魏大明輕咳一聲,道:“處座,諸位同僚,我們昨晚監聽到紅黨一個消失一年的神秘電台發報的信息,落款署名雨花台,現在正在想辦法破譯電報内容。”
“雨花台?”衆人面面相觑,各自詫異,楊榮皺着眉頭,率先問道:
“魏科長雨花台趙廣華不是早被一處破獲抓捕了嗎?怎麽會又冒出來一個?”
他眼見魏大明眉頭緊鎖,面露不悅,連忙解釋:
“大明科長,我不是那個意思,您親自監聽肯定錯不了我的意思是會不會是紅黨在故意混淆視聽?”
雨花台趙廣華是前任金陵地下黨負責人,在一年前的大搜捕中被黨務調查處逮捕,随後被槍決,金陵地下黨幾乎全軍覆沒。
“這我就不知道了”魏大明搖了搖頭,“代号可以變,電台可以更換,但報務員的手法我很熟悉,還是曾經雨花台的報務員,是個女的,手法幹淨利落,很專業。
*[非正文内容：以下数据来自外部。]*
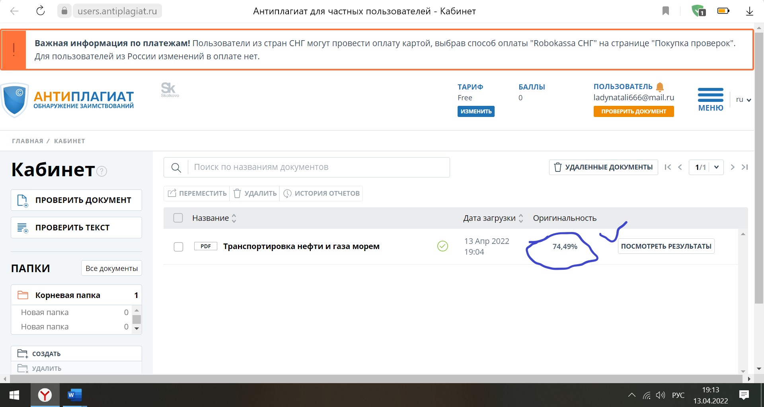The height and width of the screenshot is (407, 764).
Task: Open the browser downloads arrow icon
Action: [x=749, y=11]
”
“會不會雨花台不是一個人的代号,而是一個小組?或者新任的紅黨負責人繼承了這個代号?”行動科科長何志遠若有所思道,說着他又補充道:
“當時抓捕的人裏面好像沒有報務員,電台也被銷毀了”
大家聽到這話,都是若有所思,繼承代号的事在情報戰線上很常見,當然叛徒的代号除外。
‘雨花台?莫非是金陵地下黨負責人胡遠山的代号?’
張義暗暗猜度。
這時就見戴春風得意一笑:
“雨花台不是一個人,而是一個特工小組,趙廣華死了,就會有新的紅黨加入,這是影子從寶塔山傳來的信息,是從紅黨高層那裏得到的,情報絕對可靠。”
‘影子?’張義面上波瀾不驚,心底卻掀起驚天駭浪。
這才抓捕了“魚鷹”,怎麽又冒出了一個影子?看來自己猜的沒錯,戴春風果然還有其他的卧底。
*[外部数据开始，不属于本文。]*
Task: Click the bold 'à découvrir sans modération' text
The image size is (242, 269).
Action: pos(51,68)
此人能夠從紅黨高層那裏獲知消息,想來地位一定不低,不然解釋不了他的情報那麽詳實。
可如此機密,戴春風爲何要在這裏說出來?
不怕洩密?是“影子”的身份無懈可擊還是說戴老闆又在醞釀什麽新的陰謀?
‘沈之月?’
張義想起一個名字,随即又否定了,按時間來算,這個時候沈之月應該還在複旦大學讀書呢,他是先通過同學加入紅黨,被捕後才加入後來的軍統,然後奉命打入寶塔山。
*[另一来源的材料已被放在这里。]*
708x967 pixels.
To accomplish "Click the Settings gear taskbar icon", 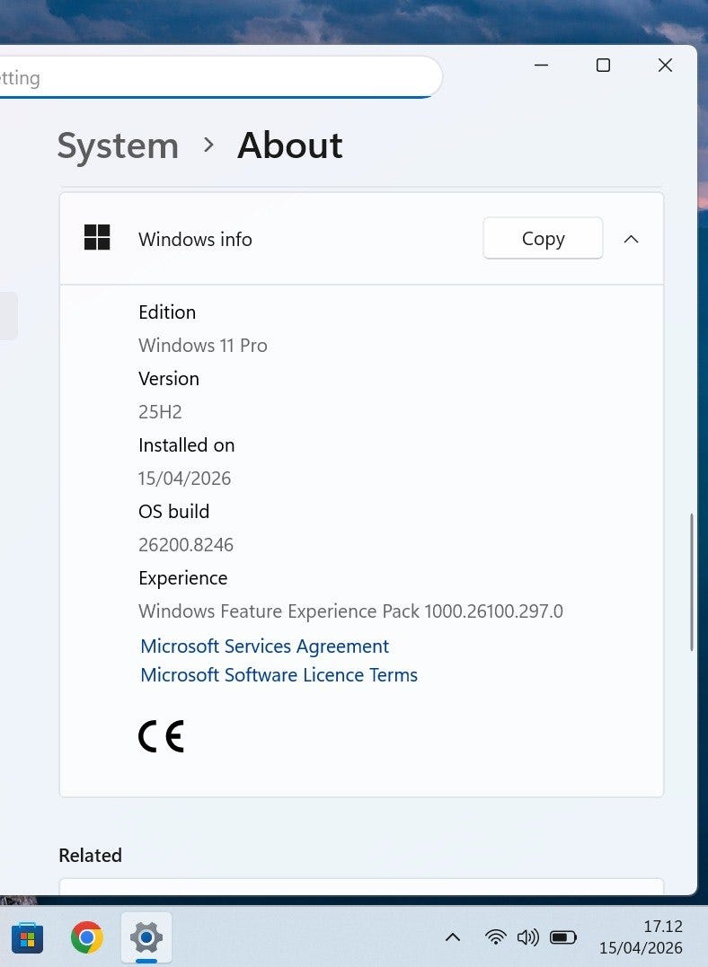I will coord(146,938).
此人被捕後,爲了免受刑罰,編造了一個國黨高官親戚的身份,抓捕他的特務果然不敢動刑,隻好層層上報。
戴春風聽說後,一查之下,發現此人身份作假,卻沒有生氣,反而帶着獵奇的心态親自審訊了此人,他見此人膽大包天,有做特工的天賦,又是名校畢業,起了愛才之心,親自勸說對方加入了軍統.當然這是後話。
此刻莫說張義,其他人也是一頭霧水。
戴春風卻是處之泰然,他轉頭看向情報科楊榮:
“最近有沒有金陵地下黨活動的情報?”
楊榮有些啞然,還是畢恭畢敬道:
“除了之前他們組織轉移學生,這幾天沒有收到任何可疑報告.”
頓了頓,他恭維道:“這說明我們在老闆的帶領下,打擊有效.”
但顯然他這個馬屁拍到馬蹄上了,話還沒有說完,就被戴春風生生打斷,他冷哼了一聲,道:
“沒有可疑活動報告,這一點就很可疑,你認爲紅黨會老老實實待着什麽都不做嗎?還是說他們準備放棄金陵了?”
被他冷峻的眼神一掃,楊榮不寒而栗,他知道老闆這是在借機敲打自己,說明他對情報科的工作已經很不滿意了。
楊榮坐卧不安,戰戰兢兢起身,道:
“處座,您放心,會議一結束屬下就發動所有的人手”
“行了。”戴春風不耐煩地揮了揮手,讓他坐下,環顧了一圈在座的諸人,馬臉變的嚴肅陰沉:
“諸位,今天的會議内容,是我特務處最高機密,絕對不能洩露出去,如有違者,别怪我不念舊情,按軍法處置。”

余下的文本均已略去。